Shifting Rage (Monsters of New York #22)
Chapter One
Broken Glass and Bullshit
Briana
Everyone at The Gin Room treats me like I am made of glass.
Not cheap glass. Not the kind that shatters in an alley and gets swept into a dustpan while someone curses about cutting their hand. That would almost be better. Cheap glass breaks, bleeds someone, and gets thrown away.
No, they treat me like expensive glass. The kind kept behind locked cabinets. The kind people admire from a distance and never touch unless their hands are clean and their voices are soft. The kind everyone watches too closely because one wrong move might send it crashing to the floor.
I hate it.
I hate the careful smiles.
I hate the gentle voices.
I hate the way conversations snap to an end when I walk into a room, like everyone is hiding the sharp parts of the world from me as if I haven’t already seen them. As if I don’t still feel them in my sleep, in my skin, in the phantom ache at my throat where teeth once sank too deep.
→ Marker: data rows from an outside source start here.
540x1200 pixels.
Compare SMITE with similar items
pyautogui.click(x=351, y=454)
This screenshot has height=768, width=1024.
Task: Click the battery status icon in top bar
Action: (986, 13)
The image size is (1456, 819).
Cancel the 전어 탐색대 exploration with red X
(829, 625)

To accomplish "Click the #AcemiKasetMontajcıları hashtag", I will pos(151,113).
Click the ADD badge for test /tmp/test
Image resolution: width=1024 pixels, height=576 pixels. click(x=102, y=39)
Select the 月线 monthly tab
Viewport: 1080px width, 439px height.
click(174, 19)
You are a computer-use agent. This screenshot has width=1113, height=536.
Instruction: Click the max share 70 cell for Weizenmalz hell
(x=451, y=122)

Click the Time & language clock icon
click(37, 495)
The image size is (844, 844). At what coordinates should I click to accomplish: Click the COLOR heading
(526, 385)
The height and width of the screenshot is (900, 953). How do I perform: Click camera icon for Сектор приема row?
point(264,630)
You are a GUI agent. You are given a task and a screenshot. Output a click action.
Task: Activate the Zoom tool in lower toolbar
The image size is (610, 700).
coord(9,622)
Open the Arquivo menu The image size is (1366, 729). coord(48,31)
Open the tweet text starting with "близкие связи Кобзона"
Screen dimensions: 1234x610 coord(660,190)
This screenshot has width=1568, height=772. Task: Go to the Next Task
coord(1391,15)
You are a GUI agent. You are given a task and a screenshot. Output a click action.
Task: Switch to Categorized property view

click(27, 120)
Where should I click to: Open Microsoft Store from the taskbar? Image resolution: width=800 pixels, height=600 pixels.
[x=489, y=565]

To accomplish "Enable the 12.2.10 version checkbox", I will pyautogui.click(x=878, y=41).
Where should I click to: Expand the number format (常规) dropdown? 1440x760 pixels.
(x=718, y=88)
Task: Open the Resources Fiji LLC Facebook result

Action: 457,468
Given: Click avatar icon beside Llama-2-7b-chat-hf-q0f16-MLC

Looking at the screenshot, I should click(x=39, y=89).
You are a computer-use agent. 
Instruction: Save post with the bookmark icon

The bruises are gone. The bite marks are gone. The nightmares aren’t. And to me, that seems like a cruel trade.
I stare at the ceiling above my bed and count the cracks in the old plaster. There are seven. Eight, if I count the tiny one above the window that branches like lightning. I have counted them every night since Aldron moved me into this apartment a couple of blocks from The Gin Room.
The apartment is beautiful.
I resent that too.
Polished wood floors. Soft gray walls. A bed big enough for someone who doesn’t wake up swinging at ghosts.
A couch that swallows me whole if I let it.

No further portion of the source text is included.